A Systematic Security Evaluation of OpenClaw and Its Variants
Summary: arXiv:2604.03131v1 Announce Type: cross
Abstract
Tool-augmented AI agents substantially extend the practical capabilities of large language models, but they also introduce security risks that cannot be identified through model-only evaluation. In this paper, we present a systematic security assessment of six representative OpenClaw-series agent frameworks, namely OpenClaw, AutoClaw, QClaw, KimiClaw, MaxClaw, and ArkClaw, under multiple backbone models.
Introduction
The rapid advancement of AI technologies has led to the emergence of intelligent agents that leverage tool augmentation. While these agents enhance functionality, they also create new security challenges. This paper explores the vulnerabilities inherent in various OpenClaw frameworks, aiming to provide insights into their security posture.
Methodology
To support our evaluation, we constructed a benchmark of 205 test cases covering representative attack behaviors across the full agent execution lifecycle. This approach enables a unified evaluation of risk exposure at both the framework and model levels, facilitating a comprehensive analysis of security vulnerabilities.
Key Findings
Our results show that all evaluated agents exhibit substantial security vulnerabilities. Specifically, we found that:
- Agentized systems are significantly riskier than their underlying models used in isolation.
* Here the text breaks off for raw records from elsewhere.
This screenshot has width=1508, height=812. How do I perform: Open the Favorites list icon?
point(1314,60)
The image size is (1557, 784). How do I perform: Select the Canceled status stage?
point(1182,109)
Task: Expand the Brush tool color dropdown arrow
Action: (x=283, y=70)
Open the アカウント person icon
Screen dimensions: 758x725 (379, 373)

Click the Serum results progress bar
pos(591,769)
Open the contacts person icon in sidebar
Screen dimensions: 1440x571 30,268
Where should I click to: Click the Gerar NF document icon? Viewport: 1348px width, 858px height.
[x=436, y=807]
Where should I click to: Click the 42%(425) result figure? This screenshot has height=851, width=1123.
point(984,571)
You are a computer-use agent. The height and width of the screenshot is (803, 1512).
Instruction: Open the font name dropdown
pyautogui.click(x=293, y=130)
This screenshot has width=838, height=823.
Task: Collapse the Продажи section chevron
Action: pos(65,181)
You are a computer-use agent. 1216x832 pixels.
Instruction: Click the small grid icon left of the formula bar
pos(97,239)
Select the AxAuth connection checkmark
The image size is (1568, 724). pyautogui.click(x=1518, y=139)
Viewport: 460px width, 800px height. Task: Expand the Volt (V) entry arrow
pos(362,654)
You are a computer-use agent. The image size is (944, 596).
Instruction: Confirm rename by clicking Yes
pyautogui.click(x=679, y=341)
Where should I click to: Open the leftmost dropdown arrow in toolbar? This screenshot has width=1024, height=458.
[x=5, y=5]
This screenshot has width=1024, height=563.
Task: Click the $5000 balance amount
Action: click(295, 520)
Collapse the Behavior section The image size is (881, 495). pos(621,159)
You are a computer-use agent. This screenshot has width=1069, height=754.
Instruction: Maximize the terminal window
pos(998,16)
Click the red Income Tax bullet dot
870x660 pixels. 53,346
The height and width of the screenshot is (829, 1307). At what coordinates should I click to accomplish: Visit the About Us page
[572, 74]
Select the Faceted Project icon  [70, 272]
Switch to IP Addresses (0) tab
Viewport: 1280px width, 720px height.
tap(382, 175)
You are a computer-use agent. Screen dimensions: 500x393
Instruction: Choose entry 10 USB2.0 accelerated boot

- Reconnaissance and discovery behaviors emerged as the most common weaknesses across all frameworks.
- Different frameworks expose distinct high-risk profiles, including:
- Credential leakage
- Lateral movement
- Privilege escalation
- Resource development
Implications
These findings indicate that the security of modern agent systems is influenced not only by the safety properties of the backbone model but also by the interplay among model capability, tool use, multi-step planning, and runtime orchestration. The study highlights that once an agent is granted execution capability and persistent runtime context, weaknesses arising in early stages can be amplified into concrete system-level failures.
Conclusion
Overall, our study underscores the necessity of moving beyond prompt-level safeguards toward lifecycle-wide security governance for intelligent agent frameworks. As AI technology continues to evolve, comprehensive security assessments will be essential to mitigate risks associated with tool-augmented agents.
Future Work
Future research will focus on developing more robust security frameworks that can adapt to the evolving nature of AI agents and their operational environments. Additionally, we aim to create tools that aid in the identification and remediation of security vulnerabilities in real-time.